После перерыва. Пути русской философии
Шрифт:
***
Сложней и незавершенней судьба идеи соборности в философии. Как уже говорилось, учение о соборности далеко не имеет философской формы. Тем не менее, оно оказало заметное влияние на развитие русской мысли, особенно значительное в области гносеологии и социальной философии. Тем философским руслом, к которому оно примыкает тесней всего, является метафизика всеединства — центральное русло русской религиозной философии. Как совершенно очевидно, принцип соборности или Соборного Единства находится в ближайшем родстве с принципом всеединства [11] . Будучи взяты в чисто структурном отношении, оба принципа оказываются попросту тождественны: они оба выражают способ организации или же принцип внутренней формы совершенного единства множества — такого единства, которое, еще по одной хомяковской формуле, есть «единство всех и единство по всему». И, следовательно, в своем философском содержании тема соборности выступает как одна из тем или линий в составе метафизики всеединства. Однако она занимает здесь особое положение, выделяясь и по своим истокам, и по сути идей. Основу европейской философии всеединства составляют учения, принадлежащие традиции христианского платонизма и формирующие концепцию всеединства на базе платонических понятий, таких как «мир идей» или «мир в Боге». Что же до хомяковского учения, то его опытный, феноменологический характер уже говорит и об его генезисе: оно вырастало на почве живого опыта, а не философских влияний. Истоком представлений о соборности, а отсюда и всеединстве, тут непосредственно служил опыт церковности, живое
11
Мы не даем здесь описания всеединства, поскольку ему специально посвящен следующий раздел.

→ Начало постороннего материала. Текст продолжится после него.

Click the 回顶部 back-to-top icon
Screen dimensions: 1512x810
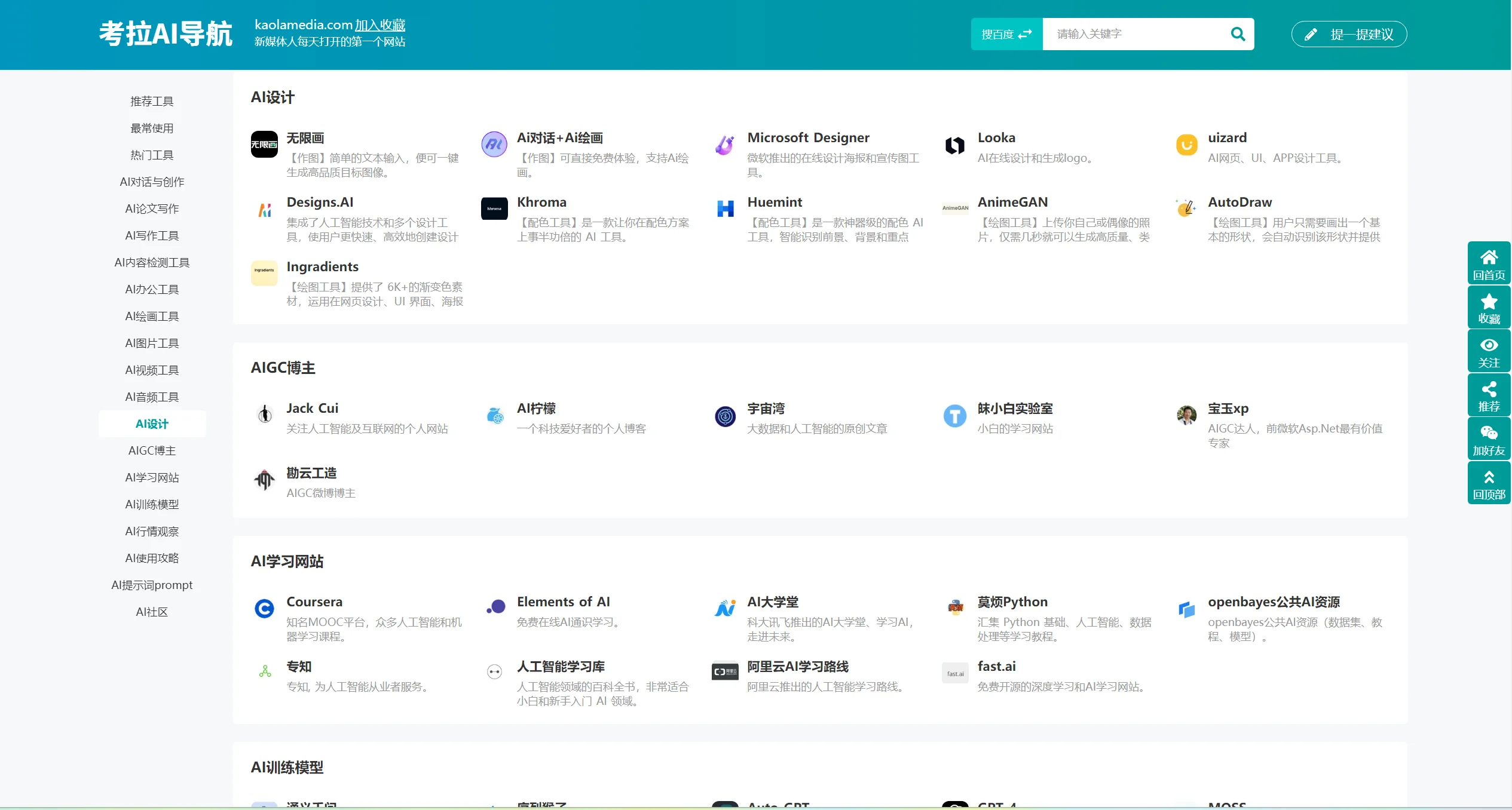click(x=1489, y=482)
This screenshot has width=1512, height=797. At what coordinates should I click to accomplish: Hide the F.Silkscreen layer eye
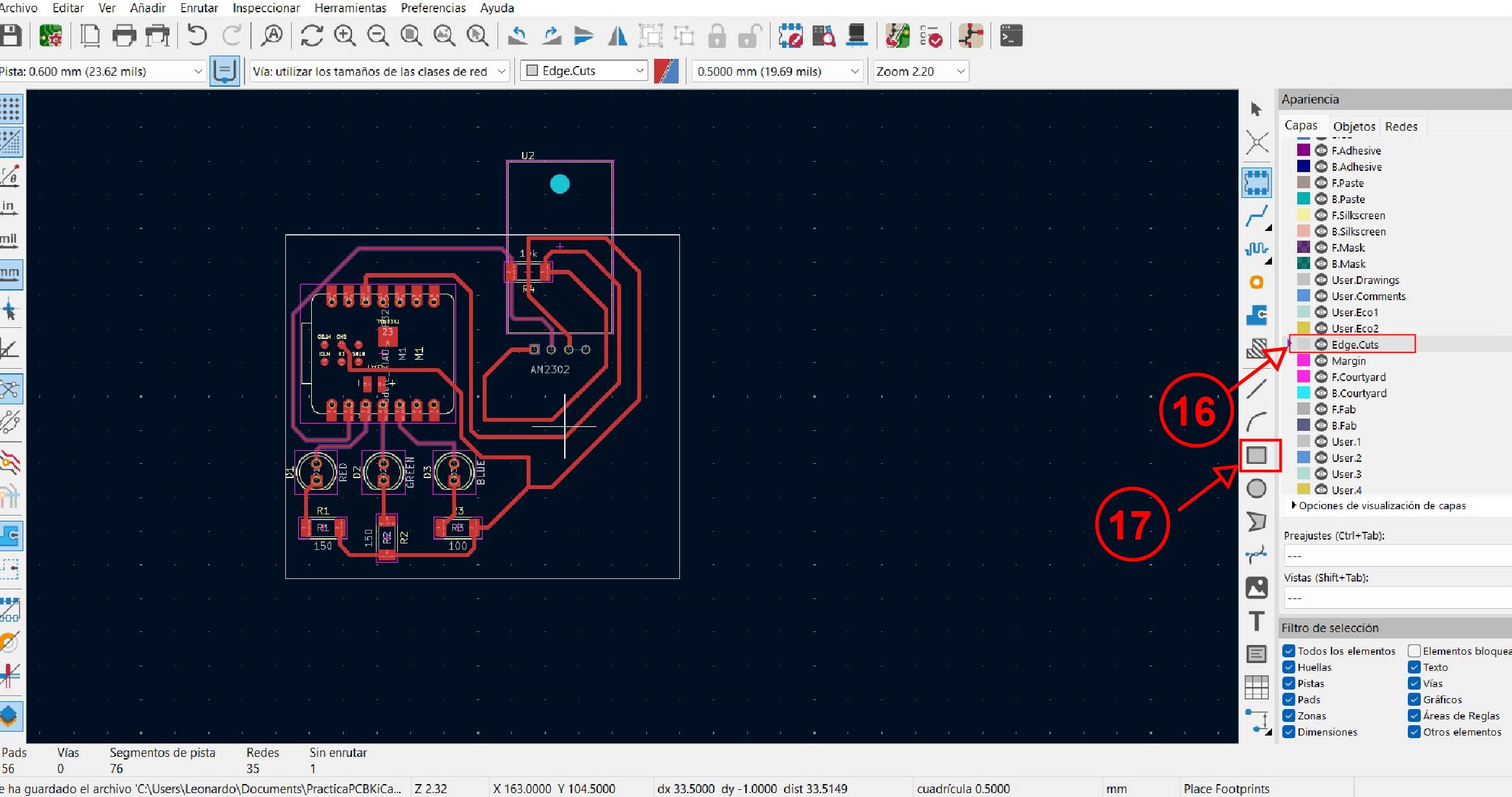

Верность стихии новозаветного видения и церковной жизни, независимость от всей линии (нео) платонизированного философствования составляют специфические отличия учения о соборности в рамках традиции всеединства. Эти отличия, в свою очередь, позволяют понять своеобычную судьбу учения. Благодаря им было весьма затруднительно найти для передачи учения адекватный философский язык. Этим ставилось препятствие его осмыслению и суживалось его влияние в русской философии. Русская метафизика всеединства сумела воспринять и развить — к тому же, порой очень спорно — скорее периферийные стороны учения о соборности, нежели его ядро, интуицию о сверх-эмпирической и благодатной церковной жизни. Известное недопонимание и недооценка соборности наметились в ней с самого начала, с системы Вл. Соловьева. Не вызывает сомнений, что концепция всеединства Соловьева стоит в связи и преемственности с хомяковской соборностью. Но равно несомненно и то, что общий дух, общий тип философской мысли у Соловьева и у ранних славянофилов в корне различны. Характеризуя соотношение этих двух этапов русской мысли, Бердяев пишет: «отрывочные мысли Хомякова Вл. Соловьев привел в систему» [12] . Это неудачная формула: можно ручаться, что Хомяков никогда бы не признал систему Соловьева своей! Система эта лежит в традиционном русле западной спекулятивной метафизики, базируясь на отвлеченных концептуальных конструкциях — по сути, на тех же самых «отвлеченных началах», задачу преодоления которых Соловьев смело выдвинул, но отнюдь не исполнил. Славянофилы были ближе него к чаемому преодолению, и его начатки уже присутствовали в их неприятии отвлеченных систем, в их жизненном и опытном подходе к занятиям философией и богословием. Но намечавшиеся у них возможности нового, своего философского подхода оказались утраченными у Соловьева, а, вслед за тем, и у большинства его последователей; обычной формой философского построения в русской философии осталась спекулятивная система немецкого типа.
12
Бердяев Н.А. Цит. соч., с. 138.
Важнейшей из упомянутых периферийных сторон соборности, нашедших все же философское выражение, является сторона гносеологическая. В многочисленных построениях, объединяемых часто под именем онтологической гносеологии, русская мысль начала века обратилась к вопросам теории познания, заимствуя проблематику и подход ведущих течений тогдашней западной философии и, в первую очередь, неокантианства. Однако она стремилась воспринимать эти течения избирательно и критически, внести в них собственный корректив, исходя из своего самобытного наследия. С небольшим упрощением эти российские коррективы к неокантианской гносеологии возможно свести к двум главным положениям:
I. Сознание имеет соборную природу. Оно отнюдь не принадлежит индивидууму как таковому, но только реализуется, осуществляет свою работу через индивидуума и в индивидууме. Само же по себе оно с необходимостью включает в себя транс-индивидуальные, коллективные, универсальные аспекты и предпосылки, является родовым и вселенским сознанием.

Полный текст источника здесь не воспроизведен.